In regard to her liver function tests, apparently she had normal liver function in 1998 although that record has not been passed on to me. However, it is commented on by both Dr Rose and Dr Gane who have both provided reports. The liver function tests became abnormal in November 2001. The pattern of abnormality was elevation in the alkaline phosphatase, GGT and ALT. The tests themselves were not markedly abnormal. An example from 12 February 2003 showed an alkaline phosphatase of 137 (normal is 25-100), GGT 164 (normal is 0-50), ALT 89 (normal is 0-40), AST 54 (normal is 0-45). These can be compared with liver function tests performed in December 2001 when the alkaline phosphatase was 227, GGT 266, ALT 166 and AST 128. There has been some resolution as time has gone by. 
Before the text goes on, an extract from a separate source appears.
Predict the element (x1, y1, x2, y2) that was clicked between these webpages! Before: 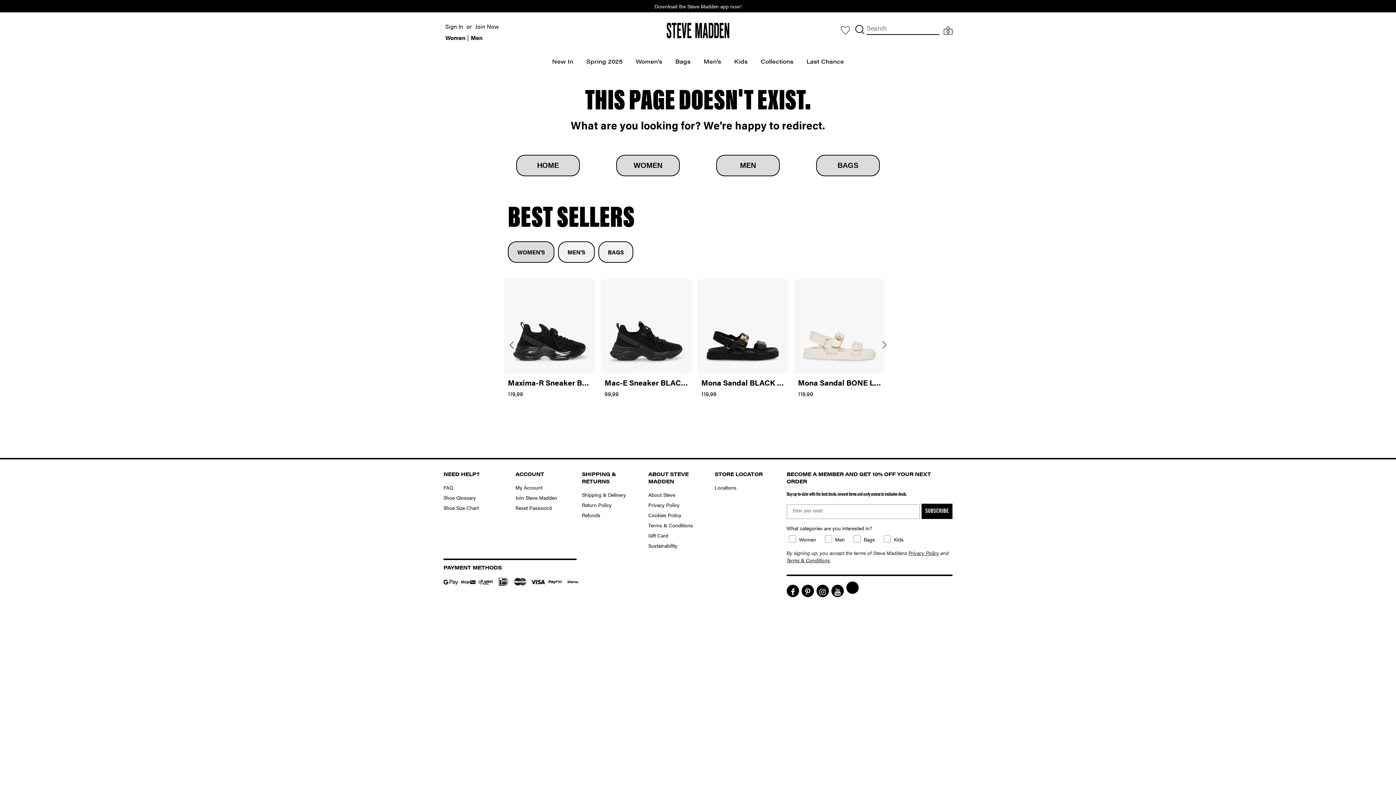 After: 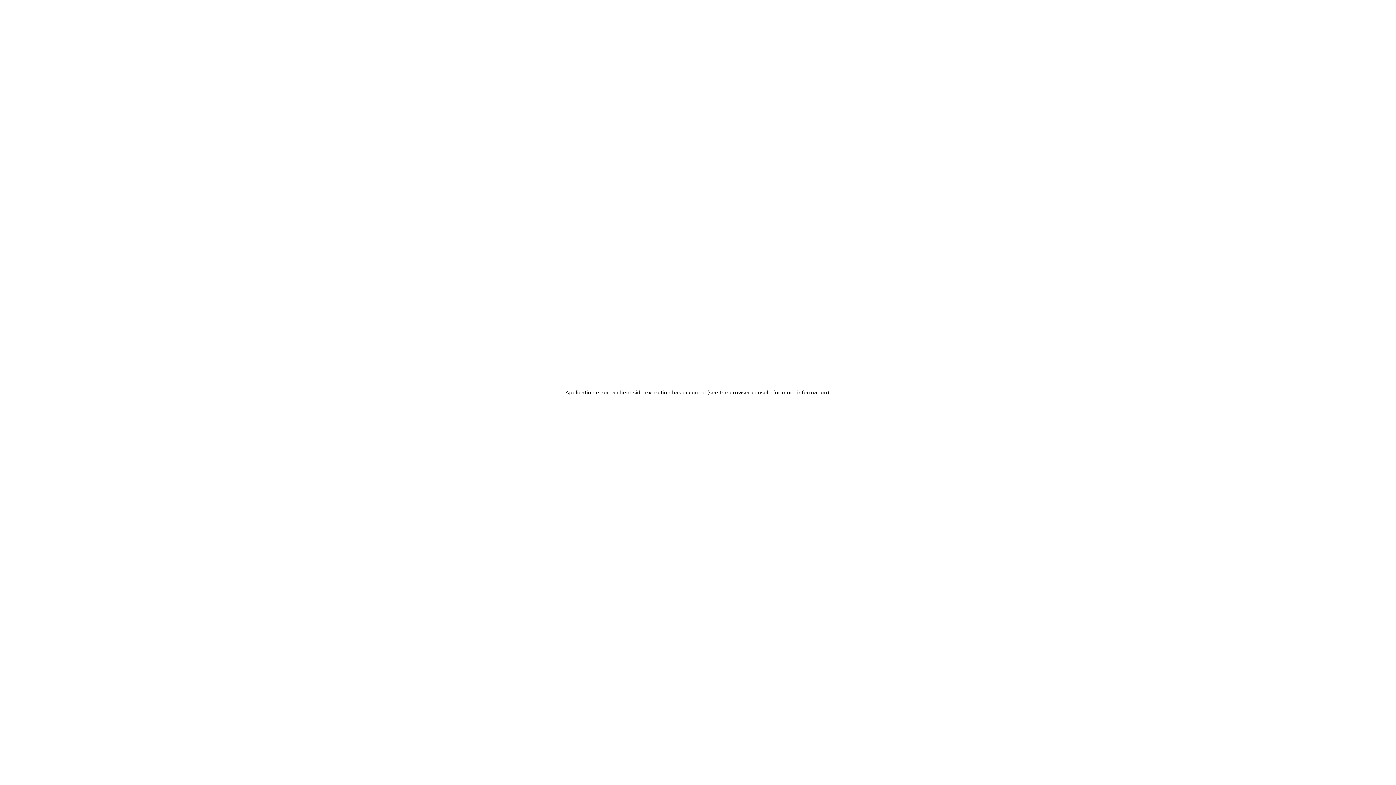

This patient went forward for a liver biopsy after she'd been shown to have positive anti-mitochondrial antibodies suggesting primary biliary cirrhosis. The biopsy occurred on 29 August 2003 and the report notes that the appearances were those of steatohepatitis. There was additional ductal abnormalities which are consistent with, although not diagnostic of, early primary biliary cirrhosis. The patient was then placed on Actigal which is used in patients with primary biliary cirrhosis. 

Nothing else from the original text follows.